An Approach to Multiplexing an Immunosorbent Assay with Antibody-Oligonucleotide Conjugates

Abstract

Early detection of cancer biomarkers provides clinically valuable information. While the conventional enzyme-linked immunosorbent assay (ELISA) has been routinely used for individual cancer markers, methods for simultaneous determination of multiple markers within a single sample are still in demand. Here, we present a novel oligonucleolide-linked immunosorbent assay (OLISA) with a multiplexing capability on the same microwell plate-based system as in ELISA. Employing a DNA oligonucleotide that is covalently conjugated to the detection antibody and a complementary RNA oligonucleotide which is appended with a fluorophore and a quencher, degradation of the RNA in the DNA-RNA duplex by RNase H is exploited for fluorescent signal generation.
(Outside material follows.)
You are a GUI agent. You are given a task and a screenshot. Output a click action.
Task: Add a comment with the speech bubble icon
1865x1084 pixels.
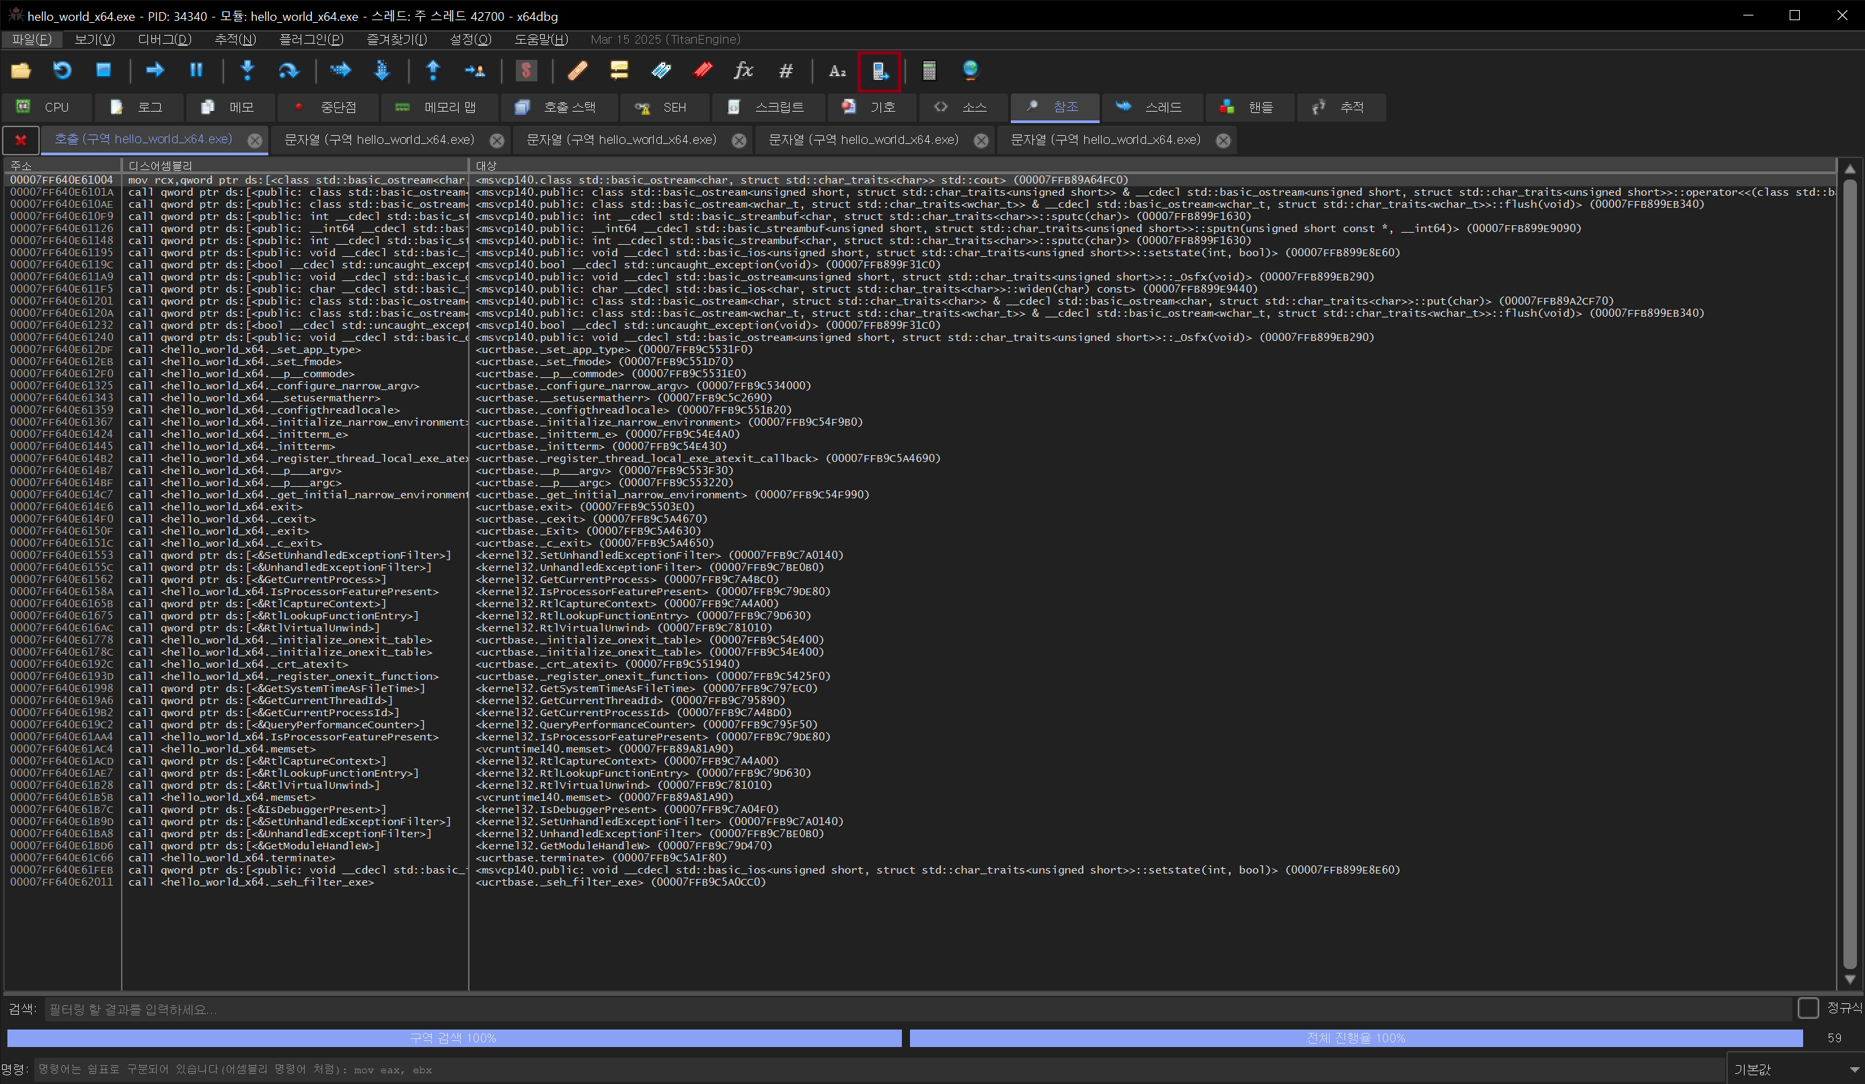(x=618, y=70)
Iterative cycles of DNA-RNA duplexation and subsequent degradation of the RNA in the duplex by R Nase H further lead to amplification of the detection signal in OLISA. Moreover, the use of antibody oligonucleotide conjugates enables multiplexing of OLISA, which is successfully demonstrated by tethering DNA molecules to detection antibodies and by performing assays for three common cancer markers including alpha-fetoprotein, prostate-specific antigen, and carcinoembryonic antigen. With the simple procedure and reliable detection performance. the developed multiplex OLISA has a wide potential for use in analysis of a panel of biomarkers in clinical diagnostics.